-- BEGIN EXCERPT PROVIDED --

Paleolibertarianism (also known as the "Paleo strategy") is a libertarian political activism strategy aimed at uniting libertarians and paleoconservatives. It was developed by American anarcho-capitalist theorists Murray Rothbard and Lew Rockwell in the American political context after the end of Cold War. From 1989 to 1995, they sought to communicate libertarian notions of opposition to government intervention using messages accessible to working and middle-class people of the time, and combining libertarian Free market views with the cultural conservatism of Paleoconservatism. This approach, usually identified as right-wing populism, was intended to radicalize citizens against the state. The name they chose for this style of activism evoked the roots of modern libertarianism, hence the prefix paleo. That founding movement was American classical liberalism, which shared the anti-war and anti-New Deal sentiments of the Old Right in the first half of the 20th century.

-- END EXCERPT PROVIDED --

* CHALLENGE 1
Translate this sentence from the passage on paleolibertarianism into Spanish: "The name they chose for this style of activism evoked the roots of modern libertarianism, hence the prefix paleo."
* CHALLENGE 2
Write a continuation of the passage on paleolibertarianism, starting after its final sentence.

-- BEGIN MATERIAL --

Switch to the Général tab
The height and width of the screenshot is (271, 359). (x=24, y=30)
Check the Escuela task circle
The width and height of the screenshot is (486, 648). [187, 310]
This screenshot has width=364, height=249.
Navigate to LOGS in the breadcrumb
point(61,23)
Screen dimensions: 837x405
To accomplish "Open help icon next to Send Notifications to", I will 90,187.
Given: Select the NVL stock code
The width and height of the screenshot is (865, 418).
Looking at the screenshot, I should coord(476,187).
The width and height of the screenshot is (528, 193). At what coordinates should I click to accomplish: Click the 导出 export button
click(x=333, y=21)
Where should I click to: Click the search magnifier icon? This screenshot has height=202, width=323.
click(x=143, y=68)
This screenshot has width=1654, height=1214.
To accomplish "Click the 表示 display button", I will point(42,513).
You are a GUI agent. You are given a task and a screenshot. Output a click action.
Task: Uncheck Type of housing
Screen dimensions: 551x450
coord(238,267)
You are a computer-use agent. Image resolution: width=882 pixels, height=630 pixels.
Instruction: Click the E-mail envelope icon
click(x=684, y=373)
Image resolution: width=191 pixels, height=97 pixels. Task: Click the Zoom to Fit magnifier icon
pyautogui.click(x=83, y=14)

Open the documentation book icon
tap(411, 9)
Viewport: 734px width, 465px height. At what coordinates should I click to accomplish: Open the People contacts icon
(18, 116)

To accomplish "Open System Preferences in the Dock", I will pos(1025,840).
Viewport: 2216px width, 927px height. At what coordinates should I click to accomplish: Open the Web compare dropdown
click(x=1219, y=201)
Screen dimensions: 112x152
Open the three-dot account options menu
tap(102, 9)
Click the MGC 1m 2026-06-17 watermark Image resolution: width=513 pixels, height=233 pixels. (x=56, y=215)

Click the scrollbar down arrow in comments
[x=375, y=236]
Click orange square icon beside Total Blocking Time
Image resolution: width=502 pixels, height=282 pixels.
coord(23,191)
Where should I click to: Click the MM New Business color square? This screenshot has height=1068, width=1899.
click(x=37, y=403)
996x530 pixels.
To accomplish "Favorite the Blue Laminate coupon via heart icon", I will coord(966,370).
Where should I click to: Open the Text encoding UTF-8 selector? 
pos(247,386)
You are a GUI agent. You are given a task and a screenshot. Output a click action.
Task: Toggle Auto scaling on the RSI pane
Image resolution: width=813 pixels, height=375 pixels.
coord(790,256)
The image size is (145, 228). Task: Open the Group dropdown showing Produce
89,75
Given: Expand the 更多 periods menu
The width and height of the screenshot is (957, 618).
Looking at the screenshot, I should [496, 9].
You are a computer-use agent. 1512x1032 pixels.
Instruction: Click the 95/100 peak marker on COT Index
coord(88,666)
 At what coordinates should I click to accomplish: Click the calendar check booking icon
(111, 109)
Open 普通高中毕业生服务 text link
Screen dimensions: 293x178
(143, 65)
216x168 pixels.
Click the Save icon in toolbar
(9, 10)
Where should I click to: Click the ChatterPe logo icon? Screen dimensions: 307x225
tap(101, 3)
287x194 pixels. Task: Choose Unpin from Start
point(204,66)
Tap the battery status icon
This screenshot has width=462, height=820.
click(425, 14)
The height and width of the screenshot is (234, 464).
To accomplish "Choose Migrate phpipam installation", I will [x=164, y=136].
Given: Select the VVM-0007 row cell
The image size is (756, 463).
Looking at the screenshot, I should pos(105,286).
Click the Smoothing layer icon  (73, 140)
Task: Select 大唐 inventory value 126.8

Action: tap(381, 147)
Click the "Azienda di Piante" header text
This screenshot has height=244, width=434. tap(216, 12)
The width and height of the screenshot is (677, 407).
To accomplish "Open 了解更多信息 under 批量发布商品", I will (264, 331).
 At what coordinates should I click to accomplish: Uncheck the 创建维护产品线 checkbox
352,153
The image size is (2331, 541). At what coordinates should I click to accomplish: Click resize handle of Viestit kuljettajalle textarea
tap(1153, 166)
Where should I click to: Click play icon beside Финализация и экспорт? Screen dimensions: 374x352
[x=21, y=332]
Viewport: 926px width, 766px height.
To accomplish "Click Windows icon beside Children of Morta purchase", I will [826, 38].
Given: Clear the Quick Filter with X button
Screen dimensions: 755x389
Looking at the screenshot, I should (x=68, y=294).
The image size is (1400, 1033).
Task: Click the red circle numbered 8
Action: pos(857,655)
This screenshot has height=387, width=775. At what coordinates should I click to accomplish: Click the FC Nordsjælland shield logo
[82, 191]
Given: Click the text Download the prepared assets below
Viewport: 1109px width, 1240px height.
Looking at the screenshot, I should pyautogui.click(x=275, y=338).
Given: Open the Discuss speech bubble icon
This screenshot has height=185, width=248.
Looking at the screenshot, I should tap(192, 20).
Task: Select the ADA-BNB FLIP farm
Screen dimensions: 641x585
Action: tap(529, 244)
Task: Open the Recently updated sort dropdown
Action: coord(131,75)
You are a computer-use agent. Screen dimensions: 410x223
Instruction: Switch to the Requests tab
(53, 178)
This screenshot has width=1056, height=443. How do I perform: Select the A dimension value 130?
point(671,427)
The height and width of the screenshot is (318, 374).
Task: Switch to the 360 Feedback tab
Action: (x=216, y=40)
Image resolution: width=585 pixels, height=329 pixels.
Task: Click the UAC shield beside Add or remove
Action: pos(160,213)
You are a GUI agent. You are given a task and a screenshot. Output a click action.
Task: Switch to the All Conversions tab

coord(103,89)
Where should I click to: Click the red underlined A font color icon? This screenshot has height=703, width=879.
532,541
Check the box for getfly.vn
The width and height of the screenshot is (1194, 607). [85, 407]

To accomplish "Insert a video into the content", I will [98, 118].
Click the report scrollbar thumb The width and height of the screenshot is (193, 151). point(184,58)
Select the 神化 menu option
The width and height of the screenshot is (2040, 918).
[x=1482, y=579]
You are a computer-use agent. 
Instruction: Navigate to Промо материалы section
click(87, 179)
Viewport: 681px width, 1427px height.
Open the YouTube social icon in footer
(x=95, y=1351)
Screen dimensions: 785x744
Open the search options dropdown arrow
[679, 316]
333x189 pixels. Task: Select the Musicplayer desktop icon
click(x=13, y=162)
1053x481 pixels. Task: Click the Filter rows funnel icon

-- END MATERIAL --

* EXERCISE OUTPUT 1
El nombre que eligieron para este estilo de activismo evocaba las raíces del libertarismo moderno, de ahí el prefijo paleo.

* EXERCISE OUTPUT 2
The paleolibertarian strategy was expected to shift the libertarian movement away from the influence of public policy-oriented libertarian organizations based in Washington, D.C. (who were accused of giving up on communicating the complete libertarian message and of adopting the political and cultural values of the Beltway to gain acceptance among the political elite ); and to simultaneously shift American right-wing politics away from the neoconservative movement and its promotion of hawkish or interventionist foreign policy usually characterized as imperialist by libertarian thinkers.

Tenets 
According to Rockwell, the paleolibertarian movement hearkens back to such thinkers as "Ludwig von Mises, Albert Jay Nock, Garet Garrett, and the entire interwar Old Right that opposed the New Deal and favored the Old Republic" and distinguished themselves from neo-libertarians, Beltway libertarianism (a pejorative term used by hardline libertarians to describe libertarians who have gained traction in the Beltway, i.e., Washington, D.C., who are accused of surrendering libertarian values to the Beltway values in order to have better public relations with the Beltway elite), left-libertarianism and lifestyle libertarianism. According to Rockwell, paleolibertarianism "made its peace with religion as the bedrock of liberty, property, and the natural order".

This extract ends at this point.